Improving Detail in Pluralistic Image Inpainting with Feature Dequantization
Kyungri Park, Woohwan Jung
TL;DR
The paper tackles detail degradation in VQGAN-based pluralistic image inpainting caused by feature quantization in the codebook. It introduces the Feature Dequantization Module (FDM), which estimates and corrects the quantization error to restore fine details, paired with an efficient training approach that avoids costly sampling. Empirical results on Places and Paris Street View show that FDM improves detail, texture consistency, and structural fidelity while incurring negligible overhead, and the method also generalizes to other image generation tasks with improved FID. This work significantly enhances the practical quality and applicability of VQGAN-based PII and related generation tasks, with minimal computational trade-offs.
Abstract
Pluralistic Image Inpainting (PII) offers multiple plausible solutions for restoring missing parts of images and has been successfully applied to various applications including image editing and object removal. Recently, VQGAN-based methods have been proposed and have shown that they significantly improve the structural integrity in the generated images. Nevertheless, the state-of-the-art VQGAN-based model PUT faces a critical challenge: degradation of detail quality in output images due to feature quantization. Feature quantization restricts the latent space and causes information loss, which negatively affects the detail quality essential for image inpainting.
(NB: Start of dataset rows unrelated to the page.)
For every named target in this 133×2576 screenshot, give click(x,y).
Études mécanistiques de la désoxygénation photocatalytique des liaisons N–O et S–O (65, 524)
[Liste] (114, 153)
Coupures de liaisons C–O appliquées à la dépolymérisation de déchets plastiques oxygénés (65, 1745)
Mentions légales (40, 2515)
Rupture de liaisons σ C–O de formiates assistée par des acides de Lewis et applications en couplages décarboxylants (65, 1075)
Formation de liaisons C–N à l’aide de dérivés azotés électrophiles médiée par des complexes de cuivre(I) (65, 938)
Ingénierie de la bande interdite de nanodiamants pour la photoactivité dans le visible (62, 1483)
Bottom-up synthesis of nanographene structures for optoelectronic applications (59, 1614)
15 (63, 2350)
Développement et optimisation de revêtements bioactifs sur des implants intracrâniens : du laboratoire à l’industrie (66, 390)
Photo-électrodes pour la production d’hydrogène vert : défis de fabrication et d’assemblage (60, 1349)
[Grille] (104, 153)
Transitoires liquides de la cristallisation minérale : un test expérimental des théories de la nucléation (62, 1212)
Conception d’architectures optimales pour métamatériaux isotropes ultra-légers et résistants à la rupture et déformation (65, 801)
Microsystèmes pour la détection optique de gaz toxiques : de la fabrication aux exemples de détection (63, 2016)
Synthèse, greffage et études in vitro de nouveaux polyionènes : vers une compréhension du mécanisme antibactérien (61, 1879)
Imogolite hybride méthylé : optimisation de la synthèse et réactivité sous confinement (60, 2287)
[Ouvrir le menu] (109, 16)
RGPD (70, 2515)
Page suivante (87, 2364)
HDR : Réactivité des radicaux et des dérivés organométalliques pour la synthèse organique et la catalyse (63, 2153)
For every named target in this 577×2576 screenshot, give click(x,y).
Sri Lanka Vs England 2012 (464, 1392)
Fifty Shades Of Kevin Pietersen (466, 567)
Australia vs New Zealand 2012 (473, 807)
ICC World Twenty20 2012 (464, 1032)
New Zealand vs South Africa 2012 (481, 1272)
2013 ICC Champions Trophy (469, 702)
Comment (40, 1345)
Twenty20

To tackle the problem, we propose the FDM (Feature Dequantization Module) specifically designed to restore the detail quality of images by compensating for the information loss. Furthermore, we develop an efficient training method for FDM which drastically reduces training costs. We empirically demonstrate that our method significantly enhances the detail quality of the generated images with negligible training and inference overheads.